Linn W S, Fischer D A, Medway D A, Anzar U T, Spier C E, Valencia L M, Venet T G, Hackney J D
Am Rev Respir Dis. 1982 Jun;125(6):658-63. doi: 10.1164/arrd.1982.125.6.658.
Twenty-five volunteers with chronic obstructive pulmonary disease of mild to moderately severe degree underwent 1-h exposures to 0.12 ppm ozone (O2) in purified air with intermittent mild exercise. Their responses were assessed in terms of forced expiratory performance, ear oximetry, and reported symptoms. Control studied consisted of similar exposures to purified air alone. Control studies were separated from O2 exposures by 1 month, and the order was randomized. All studies took place in a controlled-environment chamber, and were preceded by approximately 1 h of rest in a purified-air environment. No significant disturbances in forced expiratory performance or symptoms attributable to O2 exposure were found. A slight but significant tendency to decreased arterial hemoglobin oxygen saturation (SaO2) during exercise in O2 was observed. The decrement in SaO2 with O2 relative to clean air (mean 1.3%) was near the limit of resolution of the ear oximeter test and was detected by signal averaging, thus its physiologic or clinical significance is uncertain.

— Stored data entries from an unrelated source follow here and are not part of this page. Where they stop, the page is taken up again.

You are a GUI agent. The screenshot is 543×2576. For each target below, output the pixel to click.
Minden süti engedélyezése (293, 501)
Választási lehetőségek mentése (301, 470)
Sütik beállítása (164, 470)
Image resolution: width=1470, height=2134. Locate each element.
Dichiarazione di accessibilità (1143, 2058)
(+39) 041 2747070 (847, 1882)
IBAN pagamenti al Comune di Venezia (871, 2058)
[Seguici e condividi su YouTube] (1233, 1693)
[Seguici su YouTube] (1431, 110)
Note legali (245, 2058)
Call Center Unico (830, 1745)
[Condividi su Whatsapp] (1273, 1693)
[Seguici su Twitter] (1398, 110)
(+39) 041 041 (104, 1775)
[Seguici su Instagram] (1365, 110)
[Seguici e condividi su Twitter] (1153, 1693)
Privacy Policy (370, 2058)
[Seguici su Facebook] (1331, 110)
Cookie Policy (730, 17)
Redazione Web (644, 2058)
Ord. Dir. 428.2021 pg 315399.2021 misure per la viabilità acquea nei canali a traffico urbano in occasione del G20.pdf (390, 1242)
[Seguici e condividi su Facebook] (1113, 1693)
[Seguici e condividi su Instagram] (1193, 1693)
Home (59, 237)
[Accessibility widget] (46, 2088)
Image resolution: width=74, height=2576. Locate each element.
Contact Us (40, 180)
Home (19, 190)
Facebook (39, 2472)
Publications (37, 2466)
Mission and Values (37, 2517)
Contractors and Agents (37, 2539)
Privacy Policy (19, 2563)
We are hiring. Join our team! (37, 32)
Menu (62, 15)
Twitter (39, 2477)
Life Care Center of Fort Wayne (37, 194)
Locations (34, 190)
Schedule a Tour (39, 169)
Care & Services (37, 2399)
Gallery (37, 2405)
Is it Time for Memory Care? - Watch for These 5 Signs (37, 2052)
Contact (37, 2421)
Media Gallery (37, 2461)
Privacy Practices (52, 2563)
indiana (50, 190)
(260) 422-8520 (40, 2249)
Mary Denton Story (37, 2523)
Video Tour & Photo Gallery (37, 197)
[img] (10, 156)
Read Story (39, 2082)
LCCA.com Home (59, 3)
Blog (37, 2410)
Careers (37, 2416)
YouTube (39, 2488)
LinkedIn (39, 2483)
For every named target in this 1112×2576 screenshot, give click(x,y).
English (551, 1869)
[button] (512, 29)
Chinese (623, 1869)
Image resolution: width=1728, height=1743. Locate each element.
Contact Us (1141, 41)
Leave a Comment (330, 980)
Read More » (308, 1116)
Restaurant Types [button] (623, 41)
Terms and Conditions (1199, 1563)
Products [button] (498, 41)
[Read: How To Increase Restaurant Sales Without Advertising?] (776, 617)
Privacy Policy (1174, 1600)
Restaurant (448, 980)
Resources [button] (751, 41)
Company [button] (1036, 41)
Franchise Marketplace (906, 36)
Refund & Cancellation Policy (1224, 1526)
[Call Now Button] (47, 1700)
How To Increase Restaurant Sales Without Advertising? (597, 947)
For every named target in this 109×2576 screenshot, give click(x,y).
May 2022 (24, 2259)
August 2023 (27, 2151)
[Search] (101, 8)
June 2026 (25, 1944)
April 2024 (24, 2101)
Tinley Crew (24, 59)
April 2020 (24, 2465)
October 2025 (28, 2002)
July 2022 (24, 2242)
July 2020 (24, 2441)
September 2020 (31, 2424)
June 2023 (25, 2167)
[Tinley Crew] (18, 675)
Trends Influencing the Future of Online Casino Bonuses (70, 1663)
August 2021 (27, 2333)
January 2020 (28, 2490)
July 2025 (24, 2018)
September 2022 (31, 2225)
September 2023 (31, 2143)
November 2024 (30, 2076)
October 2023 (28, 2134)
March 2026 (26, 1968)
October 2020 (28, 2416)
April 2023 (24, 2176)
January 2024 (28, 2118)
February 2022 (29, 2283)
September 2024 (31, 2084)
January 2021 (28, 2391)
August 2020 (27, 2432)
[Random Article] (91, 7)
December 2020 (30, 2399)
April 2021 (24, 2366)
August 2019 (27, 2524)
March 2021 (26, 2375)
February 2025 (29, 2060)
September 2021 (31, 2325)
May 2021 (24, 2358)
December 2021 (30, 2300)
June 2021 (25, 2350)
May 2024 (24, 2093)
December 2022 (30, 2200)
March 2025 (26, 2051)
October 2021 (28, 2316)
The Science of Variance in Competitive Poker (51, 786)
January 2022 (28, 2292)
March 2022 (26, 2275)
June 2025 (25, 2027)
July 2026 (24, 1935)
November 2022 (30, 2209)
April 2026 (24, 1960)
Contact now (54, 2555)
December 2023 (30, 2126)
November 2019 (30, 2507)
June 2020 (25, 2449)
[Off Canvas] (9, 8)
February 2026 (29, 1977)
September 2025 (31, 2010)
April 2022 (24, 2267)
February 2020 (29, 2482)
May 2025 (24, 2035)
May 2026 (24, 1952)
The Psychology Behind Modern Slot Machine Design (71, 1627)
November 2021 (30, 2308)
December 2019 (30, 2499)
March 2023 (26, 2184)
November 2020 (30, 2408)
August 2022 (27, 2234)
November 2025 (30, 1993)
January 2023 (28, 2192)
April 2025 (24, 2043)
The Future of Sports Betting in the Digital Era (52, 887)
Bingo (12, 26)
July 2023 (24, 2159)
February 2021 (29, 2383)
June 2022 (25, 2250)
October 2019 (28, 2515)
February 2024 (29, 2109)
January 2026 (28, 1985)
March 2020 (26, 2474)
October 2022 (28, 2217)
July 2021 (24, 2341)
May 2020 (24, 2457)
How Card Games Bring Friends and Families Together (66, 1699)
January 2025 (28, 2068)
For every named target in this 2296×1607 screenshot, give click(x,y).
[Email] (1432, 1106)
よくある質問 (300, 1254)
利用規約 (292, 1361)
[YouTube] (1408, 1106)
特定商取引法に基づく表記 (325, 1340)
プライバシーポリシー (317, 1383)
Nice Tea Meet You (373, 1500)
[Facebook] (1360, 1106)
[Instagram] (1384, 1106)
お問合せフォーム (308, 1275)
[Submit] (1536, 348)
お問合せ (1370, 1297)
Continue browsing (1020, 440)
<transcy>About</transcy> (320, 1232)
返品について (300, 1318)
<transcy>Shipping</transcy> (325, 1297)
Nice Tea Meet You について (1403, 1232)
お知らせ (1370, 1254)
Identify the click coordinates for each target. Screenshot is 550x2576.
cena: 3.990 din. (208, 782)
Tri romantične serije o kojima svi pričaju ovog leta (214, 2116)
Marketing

25名患有轻度至中度严重程度慢性阻塞性肺疾病的志愿者在经过间歇性轻度运动的纯净空气中暴露于0.12 ppm臭氧(O₂)1小时。根据用力呼气性能、耳部血氧饱和度测定和报告的症状对他们的反应进行评估。对照研究包括仅暴露于纯净空气中。对照研究与O₂暴露相隔1个月,且顺序是随机的。所有研究均在可控环境舱内进行,并且在纯净空气环境中休息约1小时后进行。未发现因O₂暴露导致用力呼气性能或症状出现明显干扰。观察到在O₂环境中运动期间动脉血红蛋白氧饱和度(SaO₂)有轻微但显著的下降趋势。与洁净空气相比,O₂导致的SaO₂下降(平均1.3%)接近耳部血氧饱和度测定测试的分辨率极限,并且是通过信号平均检测到的,因此其生理或临床意义尚不确定。